Souvenirs Of Yesteryear: A Salt And Battery
Published: January 29th, 2007
By: Donald A. Windsor

Souvenirs of Yesteryear: A salt and battery

Batteries produce electricity from chemical interactions. They come in two major types: primary, which produce electricity, and secondary or storage, which have to be charged. Primary batteries themselves come in two types: dry cells and wet cells. Dry cells can be handled without fear of spilling their contents. Wet cells are vats of liquid; they are not widely used anymore. Thus they are interesting pieces of history.
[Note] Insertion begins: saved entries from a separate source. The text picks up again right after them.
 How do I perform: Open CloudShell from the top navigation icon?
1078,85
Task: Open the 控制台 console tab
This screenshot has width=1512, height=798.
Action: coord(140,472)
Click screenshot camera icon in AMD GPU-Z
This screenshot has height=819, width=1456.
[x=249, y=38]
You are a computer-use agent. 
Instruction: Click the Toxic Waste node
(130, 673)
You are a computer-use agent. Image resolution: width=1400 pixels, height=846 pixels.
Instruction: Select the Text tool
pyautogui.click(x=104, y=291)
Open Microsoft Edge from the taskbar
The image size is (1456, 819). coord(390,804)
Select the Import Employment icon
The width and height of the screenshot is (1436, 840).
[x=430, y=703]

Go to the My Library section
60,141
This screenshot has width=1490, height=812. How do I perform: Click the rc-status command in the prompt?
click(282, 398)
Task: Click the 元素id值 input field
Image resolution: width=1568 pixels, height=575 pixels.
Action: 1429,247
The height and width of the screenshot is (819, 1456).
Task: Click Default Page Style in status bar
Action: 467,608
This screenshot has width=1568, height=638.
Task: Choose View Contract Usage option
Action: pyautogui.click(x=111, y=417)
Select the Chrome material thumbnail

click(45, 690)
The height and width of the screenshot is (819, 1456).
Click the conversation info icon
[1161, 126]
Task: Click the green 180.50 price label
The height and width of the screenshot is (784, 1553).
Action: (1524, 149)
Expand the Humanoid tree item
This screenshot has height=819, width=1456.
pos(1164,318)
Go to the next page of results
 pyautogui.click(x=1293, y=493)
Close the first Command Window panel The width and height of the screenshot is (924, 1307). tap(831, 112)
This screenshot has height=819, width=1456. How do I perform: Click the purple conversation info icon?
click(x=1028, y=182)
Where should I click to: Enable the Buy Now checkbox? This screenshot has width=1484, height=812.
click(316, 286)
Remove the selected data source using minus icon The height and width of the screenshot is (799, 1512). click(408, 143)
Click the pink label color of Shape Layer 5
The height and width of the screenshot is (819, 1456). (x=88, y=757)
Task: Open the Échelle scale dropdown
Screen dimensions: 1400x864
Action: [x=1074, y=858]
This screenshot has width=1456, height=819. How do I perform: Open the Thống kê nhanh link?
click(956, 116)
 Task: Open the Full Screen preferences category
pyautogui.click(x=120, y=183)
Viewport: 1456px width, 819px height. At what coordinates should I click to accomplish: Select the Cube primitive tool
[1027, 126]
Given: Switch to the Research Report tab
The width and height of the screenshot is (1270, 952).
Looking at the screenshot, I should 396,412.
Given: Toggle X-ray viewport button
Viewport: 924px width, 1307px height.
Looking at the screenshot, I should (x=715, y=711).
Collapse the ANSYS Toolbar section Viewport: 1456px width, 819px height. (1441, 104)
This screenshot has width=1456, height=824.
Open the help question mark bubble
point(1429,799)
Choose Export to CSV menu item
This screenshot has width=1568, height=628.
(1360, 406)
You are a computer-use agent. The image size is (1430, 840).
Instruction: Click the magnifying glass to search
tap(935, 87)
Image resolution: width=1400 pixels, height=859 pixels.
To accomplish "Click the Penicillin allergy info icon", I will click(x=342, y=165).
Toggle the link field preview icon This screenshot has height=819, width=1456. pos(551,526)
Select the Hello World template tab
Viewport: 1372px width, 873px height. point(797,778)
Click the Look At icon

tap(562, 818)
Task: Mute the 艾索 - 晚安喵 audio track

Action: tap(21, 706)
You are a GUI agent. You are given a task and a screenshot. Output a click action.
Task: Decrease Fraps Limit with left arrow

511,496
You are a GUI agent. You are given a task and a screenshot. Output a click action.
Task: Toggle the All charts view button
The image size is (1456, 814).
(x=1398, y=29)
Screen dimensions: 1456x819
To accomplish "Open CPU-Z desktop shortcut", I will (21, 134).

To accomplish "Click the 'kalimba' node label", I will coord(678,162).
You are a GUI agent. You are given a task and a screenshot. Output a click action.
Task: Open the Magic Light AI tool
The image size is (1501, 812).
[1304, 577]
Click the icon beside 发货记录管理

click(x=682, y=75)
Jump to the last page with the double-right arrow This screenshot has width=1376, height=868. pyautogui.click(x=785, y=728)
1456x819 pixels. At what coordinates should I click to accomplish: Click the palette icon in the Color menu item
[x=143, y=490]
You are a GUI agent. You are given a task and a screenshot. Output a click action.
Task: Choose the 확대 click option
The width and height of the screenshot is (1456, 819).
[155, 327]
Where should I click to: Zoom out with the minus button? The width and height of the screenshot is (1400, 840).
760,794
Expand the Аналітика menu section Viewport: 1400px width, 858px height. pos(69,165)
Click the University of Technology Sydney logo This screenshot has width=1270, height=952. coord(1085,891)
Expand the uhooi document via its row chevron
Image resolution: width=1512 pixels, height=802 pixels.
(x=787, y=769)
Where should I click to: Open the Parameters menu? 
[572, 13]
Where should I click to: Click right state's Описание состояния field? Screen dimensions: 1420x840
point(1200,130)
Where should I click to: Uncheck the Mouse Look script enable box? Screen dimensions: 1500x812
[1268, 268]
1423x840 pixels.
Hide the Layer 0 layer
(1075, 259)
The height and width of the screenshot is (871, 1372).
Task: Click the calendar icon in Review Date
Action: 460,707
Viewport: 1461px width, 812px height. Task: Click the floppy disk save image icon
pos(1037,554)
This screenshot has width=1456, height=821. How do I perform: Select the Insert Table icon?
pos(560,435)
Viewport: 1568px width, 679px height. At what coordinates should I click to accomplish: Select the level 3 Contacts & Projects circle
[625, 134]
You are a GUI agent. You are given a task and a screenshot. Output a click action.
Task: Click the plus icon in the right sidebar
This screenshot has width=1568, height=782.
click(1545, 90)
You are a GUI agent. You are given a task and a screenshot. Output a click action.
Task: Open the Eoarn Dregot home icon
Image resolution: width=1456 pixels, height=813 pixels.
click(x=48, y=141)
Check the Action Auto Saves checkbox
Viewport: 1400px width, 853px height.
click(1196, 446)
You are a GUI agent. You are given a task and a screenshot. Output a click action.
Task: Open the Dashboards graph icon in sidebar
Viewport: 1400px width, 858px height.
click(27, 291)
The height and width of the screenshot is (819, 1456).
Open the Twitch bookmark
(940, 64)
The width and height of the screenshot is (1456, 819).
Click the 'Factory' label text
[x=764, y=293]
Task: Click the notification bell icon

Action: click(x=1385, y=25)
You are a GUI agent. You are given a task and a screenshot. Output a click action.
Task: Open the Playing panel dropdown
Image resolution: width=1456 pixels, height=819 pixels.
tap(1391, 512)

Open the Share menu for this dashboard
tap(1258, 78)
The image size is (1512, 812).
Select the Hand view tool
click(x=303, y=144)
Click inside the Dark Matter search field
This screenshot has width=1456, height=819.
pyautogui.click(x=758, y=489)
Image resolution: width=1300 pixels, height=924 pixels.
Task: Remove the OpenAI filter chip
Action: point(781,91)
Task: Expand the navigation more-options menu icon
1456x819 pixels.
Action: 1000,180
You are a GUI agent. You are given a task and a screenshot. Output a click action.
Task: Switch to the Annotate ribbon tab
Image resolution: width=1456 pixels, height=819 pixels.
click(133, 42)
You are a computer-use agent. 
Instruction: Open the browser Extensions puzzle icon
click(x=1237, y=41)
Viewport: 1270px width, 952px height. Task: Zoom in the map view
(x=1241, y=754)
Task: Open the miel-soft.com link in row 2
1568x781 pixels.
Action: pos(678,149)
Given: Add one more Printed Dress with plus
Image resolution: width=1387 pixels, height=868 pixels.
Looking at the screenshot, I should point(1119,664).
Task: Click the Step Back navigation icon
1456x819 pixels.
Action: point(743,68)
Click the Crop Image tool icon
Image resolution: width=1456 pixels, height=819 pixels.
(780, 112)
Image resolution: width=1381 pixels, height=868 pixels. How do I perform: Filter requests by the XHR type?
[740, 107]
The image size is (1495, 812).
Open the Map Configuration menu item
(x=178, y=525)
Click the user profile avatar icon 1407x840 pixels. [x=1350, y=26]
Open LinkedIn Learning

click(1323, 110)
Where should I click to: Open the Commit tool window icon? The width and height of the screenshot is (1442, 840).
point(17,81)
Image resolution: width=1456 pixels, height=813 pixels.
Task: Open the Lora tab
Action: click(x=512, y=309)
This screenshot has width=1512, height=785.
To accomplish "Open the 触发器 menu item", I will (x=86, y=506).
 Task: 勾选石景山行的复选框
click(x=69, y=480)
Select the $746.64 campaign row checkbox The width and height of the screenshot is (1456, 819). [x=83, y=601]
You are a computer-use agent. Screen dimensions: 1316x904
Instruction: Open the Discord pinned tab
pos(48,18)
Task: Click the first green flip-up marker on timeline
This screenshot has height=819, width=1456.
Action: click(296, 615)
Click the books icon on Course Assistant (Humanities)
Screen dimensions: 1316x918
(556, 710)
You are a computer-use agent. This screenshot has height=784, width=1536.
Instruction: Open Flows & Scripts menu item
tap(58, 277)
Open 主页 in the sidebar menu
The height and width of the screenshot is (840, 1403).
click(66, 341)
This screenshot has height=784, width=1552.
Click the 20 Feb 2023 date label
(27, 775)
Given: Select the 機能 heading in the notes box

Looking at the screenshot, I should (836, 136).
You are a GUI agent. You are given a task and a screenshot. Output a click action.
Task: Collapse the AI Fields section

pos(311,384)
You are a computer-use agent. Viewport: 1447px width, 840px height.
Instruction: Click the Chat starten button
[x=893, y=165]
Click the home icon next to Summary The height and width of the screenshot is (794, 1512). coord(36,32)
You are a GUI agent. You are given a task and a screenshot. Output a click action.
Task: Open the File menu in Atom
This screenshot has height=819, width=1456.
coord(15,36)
The name “battery” was originally used for a group of cells, deriving its meaning from the military, where an artillery battery is a group of guns. Batteries have been around for two centuries. Alessandro Volta (1745-1827) is credited with inventing the first battery in 1800. However, using chemicals to produce electricity has its origins in the earliest historic times, long before electricity was understood.

Thomas Alva Edison (1847-1931) developed several batteries. His black copper oxide and zinc in caustic soda (sodium hydroxide) became the one used by railroads to power their signals. Edison’s wet cell consisted of a cylindrical glass jar 6 inches in diameter and 10 inches high. It was covered with a porcelain lid from which two zinc plates and two copper oxide plates were hung. The zinc was negative and the copper oxide positive. The aqueous solution of sodium hydroxide was separated from the air by a layer of petroleum oil to prevent evaporation of water and absorption of carbon dioxide.

Readers who took science in school probably remember battery jars, because they had so many uses. They are called by that name because originally they were jars used for batteries. In biology labs we used them to raise plants, animals, and microbes.

Railroads used to have electrical signals along their tracks. Beside each signal was a battery box, usually made of wood, but some were made of concrete. We have two concrete boxes still remaining in the City of Norwich and I hope they will be conserved. The battery boxes appear to have contained 14 wet cells. Each cell produced 0.8 volts.